In this presentation, Marko Klemetti, CTO of Eficode, discusses how AI-powered DevOps is transforming product development. He explores the integration of AI tools in software development processes and emphasizes the importance of a strong DevOps culture to harness the full potential of these advancements.
Speakers
Marko Klemetti
AI
CTO of Eficode
Marko leads Eficode’s technical direction, helping organizations turn AI from isolated experimentation into a scalable software delivery capability. As CTO, he has shaped the company’s engineering approach from its earliest days and developed the framework Eficode uses to guide AI-native transformation. He writes and speaks regularly on the future of software development, with a focus on the practices that enable faster, more effective delivery.
Transcript
Thank you so much. I'll start by saying I'm honored that you've decided to spend the next 30 to 50 minutes with me. I'm not going to be rushing, so I'm going to be walking through my presentation in a peaceful manner. I'll see if you start nodding, then I'll speed up. Half of my presentation is going to be basics, and the other half is going to be talking about actual AI, so be patient.
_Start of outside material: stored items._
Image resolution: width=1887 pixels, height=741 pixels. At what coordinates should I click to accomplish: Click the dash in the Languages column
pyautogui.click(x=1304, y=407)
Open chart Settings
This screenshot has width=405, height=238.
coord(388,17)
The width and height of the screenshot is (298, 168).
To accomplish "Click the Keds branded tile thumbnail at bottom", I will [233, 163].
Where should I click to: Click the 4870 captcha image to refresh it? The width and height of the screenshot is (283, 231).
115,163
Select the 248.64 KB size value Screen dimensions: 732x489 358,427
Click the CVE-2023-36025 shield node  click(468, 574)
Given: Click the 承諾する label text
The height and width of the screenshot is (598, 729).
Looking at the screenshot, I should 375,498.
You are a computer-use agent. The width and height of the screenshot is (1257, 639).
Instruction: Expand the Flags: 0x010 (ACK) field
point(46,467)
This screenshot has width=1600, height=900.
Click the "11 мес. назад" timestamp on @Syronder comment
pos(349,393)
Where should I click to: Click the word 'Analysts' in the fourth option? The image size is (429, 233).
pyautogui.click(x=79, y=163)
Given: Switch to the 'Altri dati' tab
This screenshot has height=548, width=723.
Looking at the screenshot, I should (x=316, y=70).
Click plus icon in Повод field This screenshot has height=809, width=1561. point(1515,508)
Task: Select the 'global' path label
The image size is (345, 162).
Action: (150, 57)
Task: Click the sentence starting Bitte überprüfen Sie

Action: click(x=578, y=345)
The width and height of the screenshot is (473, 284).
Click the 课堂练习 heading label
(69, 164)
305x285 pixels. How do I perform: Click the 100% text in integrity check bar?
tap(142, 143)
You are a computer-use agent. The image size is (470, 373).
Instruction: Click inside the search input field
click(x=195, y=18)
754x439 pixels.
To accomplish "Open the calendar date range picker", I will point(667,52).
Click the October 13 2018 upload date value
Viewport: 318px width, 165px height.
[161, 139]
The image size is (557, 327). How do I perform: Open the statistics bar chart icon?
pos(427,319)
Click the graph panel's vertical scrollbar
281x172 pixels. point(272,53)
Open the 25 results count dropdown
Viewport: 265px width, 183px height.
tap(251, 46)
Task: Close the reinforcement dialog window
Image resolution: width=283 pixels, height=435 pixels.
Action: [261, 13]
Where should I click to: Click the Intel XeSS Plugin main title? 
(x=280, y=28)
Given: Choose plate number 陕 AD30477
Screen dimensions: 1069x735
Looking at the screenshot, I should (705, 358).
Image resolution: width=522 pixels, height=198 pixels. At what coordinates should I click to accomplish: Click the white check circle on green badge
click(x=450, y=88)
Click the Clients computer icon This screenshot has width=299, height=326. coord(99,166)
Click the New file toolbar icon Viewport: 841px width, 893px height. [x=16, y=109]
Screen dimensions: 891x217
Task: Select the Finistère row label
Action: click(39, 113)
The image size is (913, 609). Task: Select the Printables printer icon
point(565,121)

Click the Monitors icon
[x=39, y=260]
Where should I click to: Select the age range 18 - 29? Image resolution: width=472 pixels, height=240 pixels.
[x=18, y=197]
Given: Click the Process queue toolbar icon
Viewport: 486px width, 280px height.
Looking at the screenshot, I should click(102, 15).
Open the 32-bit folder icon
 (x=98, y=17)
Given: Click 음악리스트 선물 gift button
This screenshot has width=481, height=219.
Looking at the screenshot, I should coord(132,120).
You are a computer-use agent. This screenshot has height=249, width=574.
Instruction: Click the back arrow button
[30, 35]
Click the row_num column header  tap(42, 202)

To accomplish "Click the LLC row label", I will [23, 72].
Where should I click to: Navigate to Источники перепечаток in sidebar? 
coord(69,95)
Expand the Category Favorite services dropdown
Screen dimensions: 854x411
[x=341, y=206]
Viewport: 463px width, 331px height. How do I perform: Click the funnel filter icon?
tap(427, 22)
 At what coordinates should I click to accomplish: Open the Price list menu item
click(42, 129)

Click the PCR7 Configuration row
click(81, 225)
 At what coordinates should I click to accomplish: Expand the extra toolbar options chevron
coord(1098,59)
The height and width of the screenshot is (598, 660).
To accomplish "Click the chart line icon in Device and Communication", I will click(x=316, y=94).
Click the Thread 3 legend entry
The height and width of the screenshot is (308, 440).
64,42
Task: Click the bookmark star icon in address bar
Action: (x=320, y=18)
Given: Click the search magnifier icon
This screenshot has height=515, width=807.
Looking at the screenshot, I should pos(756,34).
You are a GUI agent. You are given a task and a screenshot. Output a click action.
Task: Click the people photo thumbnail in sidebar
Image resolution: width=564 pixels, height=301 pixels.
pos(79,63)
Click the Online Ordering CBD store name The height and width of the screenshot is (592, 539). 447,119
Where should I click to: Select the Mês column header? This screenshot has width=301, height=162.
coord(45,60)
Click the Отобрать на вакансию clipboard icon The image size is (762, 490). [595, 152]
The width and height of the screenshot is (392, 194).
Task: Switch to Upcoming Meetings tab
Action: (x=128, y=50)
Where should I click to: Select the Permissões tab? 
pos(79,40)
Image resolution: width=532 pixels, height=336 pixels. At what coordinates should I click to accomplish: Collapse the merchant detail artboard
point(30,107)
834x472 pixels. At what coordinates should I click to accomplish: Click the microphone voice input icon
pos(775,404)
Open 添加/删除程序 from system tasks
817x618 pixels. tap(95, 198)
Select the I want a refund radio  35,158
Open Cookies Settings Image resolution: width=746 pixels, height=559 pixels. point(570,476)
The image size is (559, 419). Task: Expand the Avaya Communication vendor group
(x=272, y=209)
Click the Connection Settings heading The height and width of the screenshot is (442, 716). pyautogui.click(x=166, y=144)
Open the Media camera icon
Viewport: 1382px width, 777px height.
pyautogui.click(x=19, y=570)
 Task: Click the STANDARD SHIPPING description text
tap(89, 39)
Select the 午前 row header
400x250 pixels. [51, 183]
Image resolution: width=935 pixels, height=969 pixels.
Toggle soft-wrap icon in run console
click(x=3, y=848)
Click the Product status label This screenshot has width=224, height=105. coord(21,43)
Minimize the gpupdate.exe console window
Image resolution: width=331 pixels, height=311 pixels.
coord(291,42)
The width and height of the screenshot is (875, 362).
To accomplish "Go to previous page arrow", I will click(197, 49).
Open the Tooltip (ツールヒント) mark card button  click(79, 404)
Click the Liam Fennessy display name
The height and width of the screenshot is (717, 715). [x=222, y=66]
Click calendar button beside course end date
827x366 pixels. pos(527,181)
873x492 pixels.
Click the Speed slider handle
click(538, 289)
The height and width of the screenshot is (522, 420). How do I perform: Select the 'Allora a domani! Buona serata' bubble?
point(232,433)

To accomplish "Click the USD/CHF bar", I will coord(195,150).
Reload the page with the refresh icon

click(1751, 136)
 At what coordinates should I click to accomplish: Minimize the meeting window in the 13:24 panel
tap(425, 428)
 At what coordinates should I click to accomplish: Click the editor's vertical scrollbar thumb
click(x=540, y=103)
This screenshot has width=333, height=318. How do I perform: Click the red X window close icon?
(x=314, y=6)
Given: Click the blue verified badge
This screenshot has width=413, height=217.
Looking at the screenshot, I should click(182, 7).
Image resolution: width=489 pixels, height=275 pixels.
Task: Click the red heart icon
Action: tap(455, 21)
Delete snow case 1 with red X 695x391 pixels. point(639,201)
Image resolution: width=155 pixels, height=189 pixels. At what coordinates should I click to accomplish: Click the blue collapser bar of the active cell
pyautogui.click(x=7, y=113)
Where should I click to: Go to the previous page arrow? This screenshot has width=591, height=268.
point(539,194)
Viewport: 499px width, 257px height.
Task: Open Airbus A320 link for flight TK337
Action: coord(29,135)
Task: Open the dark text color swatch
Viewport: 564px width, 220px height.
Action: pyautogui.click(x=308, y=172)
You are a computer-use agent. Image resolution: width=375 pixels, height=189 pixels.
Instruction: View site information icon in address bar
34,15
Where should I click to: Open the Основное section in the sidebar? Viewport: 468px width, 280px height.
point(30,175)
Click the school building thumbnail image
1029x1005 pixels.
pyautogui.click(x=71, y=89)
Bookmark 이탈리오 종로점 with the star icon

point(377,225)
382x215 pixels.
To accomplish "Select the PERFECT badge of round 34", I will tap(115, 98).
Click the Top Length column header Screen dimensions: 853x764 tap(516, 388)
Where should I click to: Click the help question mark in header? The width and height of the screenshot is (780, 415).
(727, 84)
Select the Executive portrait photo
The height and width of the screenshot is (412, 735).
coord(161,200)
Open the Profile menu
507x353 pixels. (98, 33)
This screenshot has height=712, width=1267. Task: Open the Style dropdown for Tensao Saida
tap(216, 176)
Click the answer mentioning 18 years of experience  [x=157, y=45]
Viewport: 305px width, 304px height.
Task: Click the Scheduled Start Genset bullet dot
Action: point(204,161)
I'm going to be live coding some, but we'll get back to that afterwards. I'll start by saying that lots of the movement has been started naturally by GitHub. I'm not going to be bound into GitHub, but as they are the most advanced currently in this technology, it's the most natural place for me to present the technologies in AI-driven development.
As a starter, to give you some sort of a thinking base, one of these pictures is real. It's actually taken exactly 80 months ago here in Copenhagen, near Revan. Sorry for not pronouncing it correctly. Three of the others are descriptions of this one real picture, which is essentially very close to the same as what we're doing with AI-driven development.
Some of my slides also have a QR code, so if you're bored or interested, you can just scan it and read for some more information on the topic. The latest research that has actually been made on the topic is naturally by GitHub, and even if you have to take it with a pinch of salt, what they state is developers are going to be 55% faster by using AI co-piloting.
I'm just going to quickly present what this means. I have a small application made in JavaScript currently showing a line, and then I have a file called week number. This example came from working with my son, who is doing university studies and had to do all of the exercises. Next to him, I was working with co-pilot to do the same exercises, and it took me less than a minute to solve the exercises that had been put in place.
For this particular presentation, I'm going to use a similar programmer dilemma called date calculation. Let's do a function that gets the week number from a date as a parameter. You'll see that all of the algorithms that I have to come up with, the AI co-pilot already gives me. With a few tabs and then exporting that function, I should see the week number done. So that was easy.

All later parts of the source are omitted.